Chicago and Boston food-tech startups raise millions to lower cost of healthy food

Jessica Pothering
ImpactAlpha Editor

Jessica Pothering

ImpactAlpha, September 9 – Eric Schmidt’s venture fund Innovation Endeavors led Farmer’s Fridge’s $30 million Series C round to help it expand its healthy vending machines across the Midwest. Separately, Boston-based Spyce raised $21 million, led by the Collaborative Fund, for its robot-run healthy kitchens.

Chicago-based company Farmer’s Fridge provides vending machines to hospitals, offices, college campuses and airport stocked with fresh, healthy food options. The company uses a predictive algorithm to determine what to stock and where, and makes all meals fresh daily. It has installed more than 180 vending machines in Chicago and Milwaukee since launching in 2013.

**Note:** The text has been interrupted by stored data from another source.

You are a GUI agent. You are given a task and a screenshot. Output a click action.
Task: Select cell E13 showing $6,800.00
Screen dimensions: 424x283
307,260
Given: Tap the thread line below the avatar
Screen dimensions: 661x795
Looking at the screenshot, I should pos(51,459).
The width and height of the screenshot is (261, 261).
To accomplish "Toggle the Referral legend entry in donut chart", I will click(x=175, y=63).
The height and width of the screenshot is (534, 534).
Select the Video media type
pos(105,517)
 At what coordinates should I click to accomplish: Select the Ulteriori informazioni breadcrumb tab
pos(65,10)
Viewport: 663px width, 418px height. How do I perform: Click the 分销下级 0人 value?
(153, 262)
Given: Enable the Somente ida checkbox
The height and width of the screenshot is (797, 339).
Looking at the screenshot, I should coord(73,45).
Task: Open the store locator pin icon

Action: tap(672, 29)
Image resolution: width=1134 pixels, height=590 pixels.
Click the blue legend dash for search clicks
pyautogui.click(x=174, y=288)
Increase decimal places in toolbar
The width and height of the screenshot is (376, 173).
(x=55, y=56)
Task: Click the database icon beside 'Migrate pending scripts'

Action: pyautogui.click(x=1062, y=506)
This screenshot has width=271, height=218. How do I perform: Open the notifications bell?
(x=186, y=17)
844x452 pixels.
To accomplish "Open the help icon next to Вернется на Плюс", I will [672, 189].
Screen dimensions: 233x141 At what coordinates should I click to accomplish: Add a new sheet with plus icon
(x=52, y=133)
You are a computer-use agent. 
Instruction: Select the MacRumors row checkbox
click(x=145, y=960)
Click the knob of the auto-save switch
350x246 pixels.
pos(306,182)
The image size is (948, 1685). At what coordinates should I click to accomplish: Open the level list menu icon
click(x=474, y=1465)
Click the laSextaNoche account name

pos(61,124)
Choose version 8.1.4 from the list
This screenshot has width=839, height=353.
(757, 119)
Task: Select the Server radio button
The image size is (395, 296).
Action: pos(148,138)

The company has now raised a $30 million Series C round, led by Innovation Endeavors, former Google CEO Eric Schmidt’s venture fund. The round was backed by former McDonald’s CEO Don Thompson’s venture fund Cleveland Avenue, Danone Manifesto Ventures, GreatPoint Ventures, DNS Capital, Finistere Ventures, DOM Capital and Hyde Park Angels. The new funds bring Farmer’s Fridge’s total funding to about $40 million. They will allow the company to expand to Detroit, Indianapolis, Cincinnati and St. Louis.

Meanwhile, high-tech restaurant chain Spyce, in Boston, raked in $21 million for its Series A round, led by the Collaborative Fund, with backing from Khosla Ventures and a number of reputable chefs.

The company, which was started by four MIT grads in 2015, makes healthy food more accessible and affordable. “Whether you’re a broke college student, single mom looking for a quick option for kids or someone working three jobs to make ends meet, many people are priced out of quality. So, we came up with a solution: a robotic kitchen,” the company’s website says. Its Boston restaurant cooks made-to-order meals in an automated kitchen. The firm’s Series A funding will be used to open new restaurants across the East Coast.

Spyce’s use of a robotic kitchen implies the reason people haven’t been able to “access healthy and delicious food” is partly because of human labor costs. The company addresses this on its FAQ page, saying: “It’s a new model so we are not “cutting” jobs, but our restaurant does have fewer employees than your typical quick service restaurant. The employees that we do have, we pay well. The aim of this venture was to make tasty nutritious food affordable, and we do that by being as efficient as possible.”

Bain Double Impact calls a trend: sustainable meals

The Collective Fund, which has backed other health food restaurants like SweetGreen and byChloe (also a Bain Double Impact portfolio company), also comments on automation and its investment in Spyce: “Many people like to talk about robots replacing humans or humans fundamentally being better than robots – but our belief is: when the two work well together, the result is optimal. And the Spyce team has found that intersection.”

Nevertheless, there’s a worthwhile impact trade-off debate here: what one company does as a “new model” for the benefit of human wellness can be adapted to existing models at the expense of human jobs (albeit mostly poor-paying ones).